04 Jul 2017
Relaxing Around the World
Stress is a pretty universal language. All around the world, people are juggling between work, school, family, friends – anything that causes stress. And we all have ways to relax. Take a look at some different countries’ ways of relaxing:
Capoeira is a Brazilian martial art that mixes acrobatic and ballet moves with dance and percussion. It was developed in Brazil mainly by Angolans, at the beginning of the 16th century. It is known for its quick and complex manoeuvres, predominantly using power, speed, and leverage across a wide variety of kicks, spins and techniques. Practitioners believe its philosophy is in the dialog between two bodies’. It is not violent or aggressive and body contact is avoided. People of all ages practice its graceful movements and hypnotic music are known to improve flexibility, strength and body control.
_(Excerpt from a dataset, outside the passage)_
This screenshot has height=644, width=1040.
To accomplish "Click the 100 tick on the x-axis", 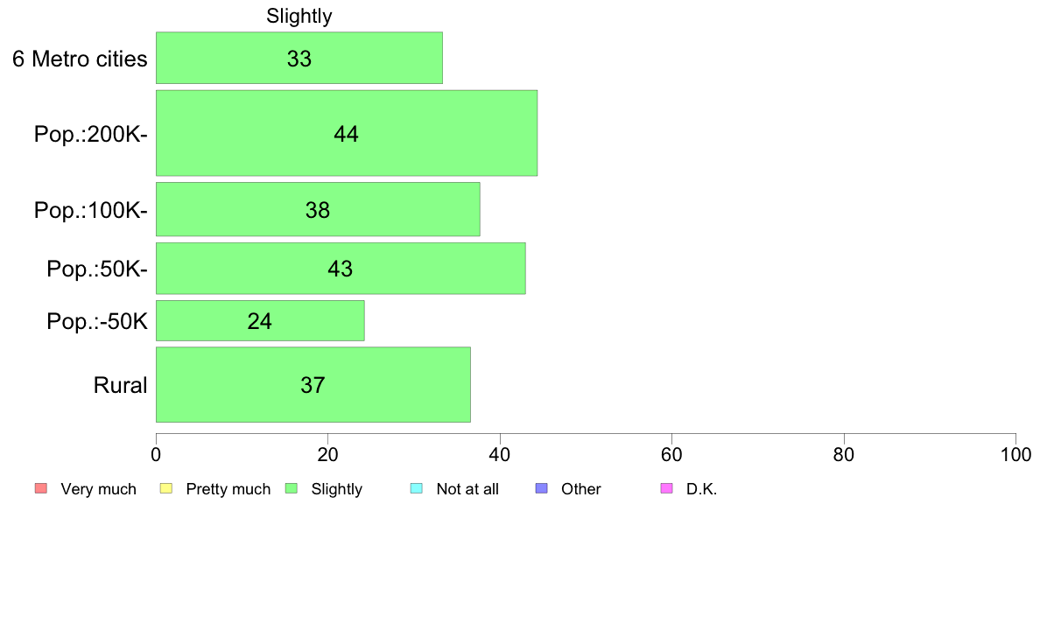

Indian head massages date back thousands of years and are believed to alleviate stress, stimulate the lymphatic system and relieve migraines. Various massage techniques are used to relieve accumulated tension and stimulate circulation. It is a deep massage that taps into your seven “‘chakras” or paths of energy and encourage healing and balance in your whole body.
As a volcanically active country, Japan has a great deal of natural hot springs – onsens – in which you can relax for any reason at all. Onsens were traditionally used as public bathing places and today play a central role in Japanese domestic tourism. Japan has thousands of onsens scattered throughout all of its major islands and they are said to have many different medical benefits. It is believed that a good soak heals any aches, pains and diseases you might have.
In many hot countries, the siesta, Spanish for ‘nap’ is practiced. It’s historically common throughout the Mediterranean and Southern Europe, but we attribute it most commonly to Spain. Whilst it is dying out to some extent in modern Spain, due to a more competitive job market, the siesta has a wide range of proven health benefits – a 37% reduction in coronary mortality among them.
Fika is a Swedish (and Finnish) concept where the basic meaning is to ‘meet up, have coffee and a chit-chat’. The coffee is often accompanied by various sweet treats – seven different kinds, traditionally. Nowadays the term has become more general and there doesn’t have to even be coffee involved. In many companies, people take fika breaks around 10 a.m. and 3 p.m, bosses and employees all come together. You might be considered rude if you don’t. It’s a chance to slow things down a little and appreciate time spent in good company. Sounds pretty relaxaing to us!